Transparency is key. Designing and implementing a competitive process to provide fiduciary decision-makers with a basis of comparison has always been central to demonstrating to regulators (e.g., state attorneys general) that the terms and conditions achieved in a particular transaction are “fair.” Where a lot of systems go wrong is not using the LOI stage to proactively communicate the rigor of the market clearance, the rationale behind the combination and merits of the partnership to AGs.
SENIOR HEALTHCARE ATTORNEY
My biggest takeaways were related to the conference’s antitrust track. Essentially, between the FTC’s new “holistic approach” to merger review and the increased scrutiny on affiliations, we can expect more vigorous reviews on the federal level. When you layer that with new state laws requiring pre-transaction notifications, the shifts could have material impacts on the approach and timing of some transactions.
Given the pace of PE transactions in 2021, I was surprised to learn that unspent capital is still near record highs.
Prepare and prepare some more! Provider organizations considering a transaction would be well served to understand their organization’s operations, the market conditions, and the basics of the regulatory landscape. Deals are still moving very quickly whenever possible, and being well organized with good professional support can make a big difference.
Whether it is on the equity and funding side, or on the compliance side, healthcare transactions are under a tremendous spotlight from every level. Couple this scrutiny with a greater demand by sellers for creative upside capture (e.g., earnouts, aggressive liability limitations, representation and warranty insurance growth, etc.), and there is significant pressure on what the market will support in transactions.
Healthcare transactions are always under scrutiny, so many practitioners see it as simply part of the practice. But hearing so many seasoned practitioners raise the flag on the new long-look landscape was eye-opening.
Transaction fundamentals matter more than ever. That means good governance behind an organized, clean transaction process being run by reputable counsel. Add in the antitrust scrutiny and greater examination of transitions, and I think we will see an uptick in deals that stall, fail or unwind – and that’s when the quality of the transaction will be examined in the public and courtroom.
The keynote speaker discussed the returns on investment for private equity investments in healthcare. One of the statistics mentioned was that almost half of the returns enjoyed by PE investors in healthcare in the last decade have come from the increased multiples. Meaning, the improvement in multiples provided as much of the return on investment as revenue increases and margin improvement combined. Can we expect multiples to continue to increase over time from current levels?
I heard an overall uncertainty, and some anxiety, regarding the level of anti-trust enforcement going forward. The administration has definitely communicated an increased focus on healthcare transactions, but the level of enforcement beyond acute care seems to be uncertain.

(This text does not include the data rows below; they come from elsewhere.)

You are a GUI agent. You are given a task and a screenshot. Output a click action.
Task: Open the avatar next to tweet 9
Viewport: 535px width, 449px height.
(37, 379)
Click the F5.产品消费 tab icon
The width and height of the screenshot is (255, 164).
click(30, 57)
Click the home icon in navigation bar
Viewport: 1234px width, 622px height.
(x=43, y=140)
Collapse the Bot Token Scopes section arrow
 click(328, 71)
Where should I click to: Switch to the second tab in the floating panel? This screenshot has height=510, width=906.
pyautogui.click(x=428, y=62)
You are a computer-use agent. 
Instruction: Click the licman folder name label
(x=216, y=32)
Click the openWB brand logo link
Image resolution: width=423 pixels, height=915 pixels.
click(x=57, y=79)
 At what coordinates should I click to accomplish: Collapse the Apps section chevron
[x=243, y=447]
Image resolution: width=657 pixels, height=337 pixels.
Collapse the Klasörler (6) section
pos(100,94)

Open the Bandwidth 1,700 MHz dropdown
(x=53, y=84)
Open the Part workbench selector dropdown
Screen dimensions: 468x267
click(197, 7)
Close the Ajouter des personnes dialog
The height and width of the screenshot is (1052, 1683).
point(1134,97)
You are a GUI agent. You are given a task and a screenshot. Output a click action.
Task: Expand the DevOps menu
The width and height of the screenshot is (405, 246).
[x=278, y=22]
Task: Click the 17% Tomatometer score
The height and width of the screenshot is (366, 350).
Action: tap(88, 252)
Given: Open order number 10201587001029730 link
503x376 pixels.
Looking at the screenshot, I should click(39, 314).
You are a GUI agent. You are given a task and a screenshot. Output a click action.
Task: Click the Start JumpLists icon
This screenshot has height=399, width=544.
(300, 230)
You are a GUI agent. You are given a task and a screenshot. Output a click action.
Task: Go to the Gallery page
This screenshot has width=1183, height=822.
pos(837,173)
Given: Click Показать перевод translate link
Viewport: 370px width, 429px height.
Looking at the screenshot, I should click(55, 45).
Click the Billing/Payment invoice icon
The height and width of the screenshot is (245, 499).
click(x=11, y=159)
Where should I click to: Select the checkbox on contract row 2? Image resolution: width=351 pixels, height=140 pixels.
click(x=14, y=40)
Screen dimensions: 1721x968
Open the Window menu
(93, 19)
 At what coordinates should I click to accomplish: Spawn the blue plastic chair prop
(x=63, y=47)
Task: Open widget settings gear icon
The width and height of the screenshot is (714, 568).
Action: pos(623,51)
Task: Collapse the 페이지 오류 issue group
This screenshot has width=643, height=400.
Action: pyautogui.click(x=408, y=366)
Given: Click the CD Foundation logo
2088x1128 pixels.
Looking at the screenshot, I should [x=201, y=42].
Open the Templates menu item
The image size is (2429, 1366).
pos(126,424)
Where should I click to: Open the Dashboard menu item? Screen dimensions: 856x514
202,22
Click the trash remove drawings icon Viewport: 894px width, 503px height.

Also, an interesting fact conveyed by the keynote speaker is that valuation creation in private equity-backed entities, historically, has been through revenue and multiple expansion, not margin expansion. That leads to the question if such growth is sustainable.
The biggest surprise to me is the prior noted comment regarding the lack of margin expansion in private equity-backed deals. This runs counter to the MSO model of creating efficiencies through scale to generate incremental value.
I think the tried and true approach of involving competent healthcare legal counsel early in the process to navigate regulatory and transactional landmines remains key, along with involving healthcare-specific financial and compliance advisors. Several stories were shared at the conference of bad outcomes when this isn’t followed.